What the exercise asks: Only the lines containing the string "card" are needed; copy all of them from the listing.

Dataset entries:
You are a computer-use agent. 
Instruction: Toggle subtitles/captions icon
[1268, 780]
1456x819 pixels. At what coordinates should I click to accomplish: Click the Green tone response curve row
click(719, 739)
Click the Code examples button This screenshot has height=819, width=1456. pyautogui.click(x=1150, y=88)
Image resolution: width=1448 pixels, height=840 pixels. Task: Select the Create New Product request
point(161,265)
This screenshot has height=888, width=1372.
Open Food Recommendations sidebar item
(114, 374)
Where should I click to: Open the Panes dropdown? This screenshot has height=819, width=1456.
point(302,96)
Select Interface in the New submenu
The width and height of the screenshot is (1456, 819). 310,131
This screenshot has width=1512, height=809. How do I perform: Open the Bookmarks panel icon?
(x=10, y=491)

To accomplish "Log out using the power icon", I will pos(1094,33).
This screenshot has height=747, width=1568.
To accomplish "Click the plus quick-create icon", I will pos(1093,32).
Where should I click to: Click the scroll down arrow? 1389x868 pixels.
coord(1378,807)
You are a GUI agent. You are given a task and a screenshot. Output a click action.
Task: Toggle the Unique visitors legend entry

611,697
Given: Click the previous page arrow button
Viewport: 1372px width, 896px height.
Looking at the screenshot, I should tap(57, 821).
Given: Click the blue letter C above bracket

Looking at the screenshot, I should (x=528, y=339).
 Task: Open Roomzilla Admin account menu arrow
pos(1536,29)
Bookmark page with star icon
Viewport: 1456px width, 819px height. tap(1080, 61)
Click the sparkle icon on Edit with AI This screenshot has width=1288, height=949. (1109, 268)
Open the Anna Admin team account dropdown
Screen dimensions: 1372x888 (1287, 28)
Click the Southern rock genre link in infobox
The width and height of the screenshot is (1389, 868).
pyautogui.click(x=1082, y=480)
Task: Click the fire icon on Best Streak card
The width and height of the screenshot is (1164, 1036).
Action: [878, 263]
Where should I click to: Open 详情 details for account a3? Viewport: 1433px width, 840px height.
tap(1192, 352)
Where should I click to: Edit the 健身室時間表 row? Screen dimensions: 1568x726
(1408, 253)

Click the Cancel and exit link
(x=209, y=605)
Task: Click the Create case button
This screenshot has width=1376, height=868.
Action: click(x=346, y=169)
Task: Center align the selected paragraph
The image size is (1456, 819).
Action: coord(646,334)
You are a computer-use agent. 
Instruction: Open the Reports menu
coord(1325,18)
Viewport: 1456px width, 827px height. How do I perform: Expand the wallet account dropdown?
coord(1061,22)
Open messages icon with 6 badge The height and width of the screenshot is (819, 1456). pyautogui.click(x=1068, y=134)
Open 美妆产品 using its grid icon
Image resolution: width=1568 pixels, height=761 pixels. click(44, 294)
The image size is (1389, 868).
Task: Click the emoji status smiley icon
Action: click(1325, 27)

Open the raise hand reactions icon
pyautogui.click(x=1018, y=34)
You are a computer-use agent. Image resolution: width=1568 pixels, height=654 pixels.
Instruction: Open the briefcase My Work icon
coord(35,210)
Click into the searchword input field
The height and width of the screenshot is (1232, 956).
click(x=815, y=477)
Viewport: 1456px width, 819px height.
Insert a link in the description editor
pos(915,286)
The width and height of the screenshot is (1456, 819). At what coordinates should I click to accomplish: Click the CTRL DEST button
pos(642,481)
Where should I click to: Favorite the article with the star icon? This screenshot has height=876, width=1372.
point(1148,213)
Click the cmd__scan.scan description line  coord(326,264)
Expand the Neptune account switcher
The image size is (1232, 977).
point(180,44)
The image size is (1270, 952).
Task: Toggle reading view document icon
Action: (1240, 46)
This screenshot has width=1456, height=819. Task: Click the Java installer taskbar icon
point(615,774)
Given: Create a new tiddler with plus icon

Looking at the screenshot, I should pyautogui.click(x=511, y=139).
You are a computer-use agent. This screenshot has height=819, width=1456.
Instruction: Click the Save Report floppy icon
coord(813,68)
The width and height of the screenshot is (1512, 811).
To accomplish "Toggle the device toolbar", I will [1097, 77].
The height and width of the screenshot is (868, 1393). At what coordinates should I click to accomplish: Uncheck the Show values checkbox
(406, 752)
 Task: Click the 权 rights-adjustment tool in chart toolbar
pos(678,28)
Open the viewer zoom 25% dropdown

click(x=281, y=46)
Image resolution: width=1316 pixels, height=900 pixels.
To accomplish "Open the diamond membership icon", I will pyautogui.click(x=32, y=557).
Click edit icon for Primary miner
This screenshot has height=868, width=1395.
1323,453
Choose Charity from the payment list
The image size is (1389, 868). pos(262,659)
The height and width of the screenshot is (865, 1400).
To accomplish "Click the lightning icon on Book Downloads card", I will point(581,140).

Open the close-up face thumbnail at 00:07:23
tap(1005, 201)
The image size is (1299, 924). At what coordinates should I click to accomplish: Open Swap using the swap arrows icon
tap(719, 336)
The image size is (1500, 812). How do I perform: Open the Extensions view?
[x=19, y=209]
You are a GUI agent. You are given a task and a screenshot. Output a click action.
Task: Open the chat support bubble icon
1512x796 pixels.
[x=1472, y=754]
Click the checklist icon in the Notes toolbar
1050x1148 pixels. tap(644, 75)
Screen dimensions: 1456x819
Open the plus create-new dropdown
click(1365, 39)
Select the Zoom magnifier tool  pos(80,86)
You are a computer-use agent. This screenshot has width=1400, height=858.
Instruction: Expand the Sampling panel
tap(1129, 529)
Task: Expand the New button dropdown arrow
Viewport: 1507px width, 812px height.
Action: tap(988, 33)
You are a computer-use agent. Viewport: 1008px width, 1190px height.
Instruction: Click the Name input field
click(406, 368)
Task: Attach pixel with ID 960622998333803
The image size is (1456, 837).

Written response:
Task: Click the fire icon on Best Streak card
To accomplish "Click the lightning icon on Book Downloads card", I will point(581,140).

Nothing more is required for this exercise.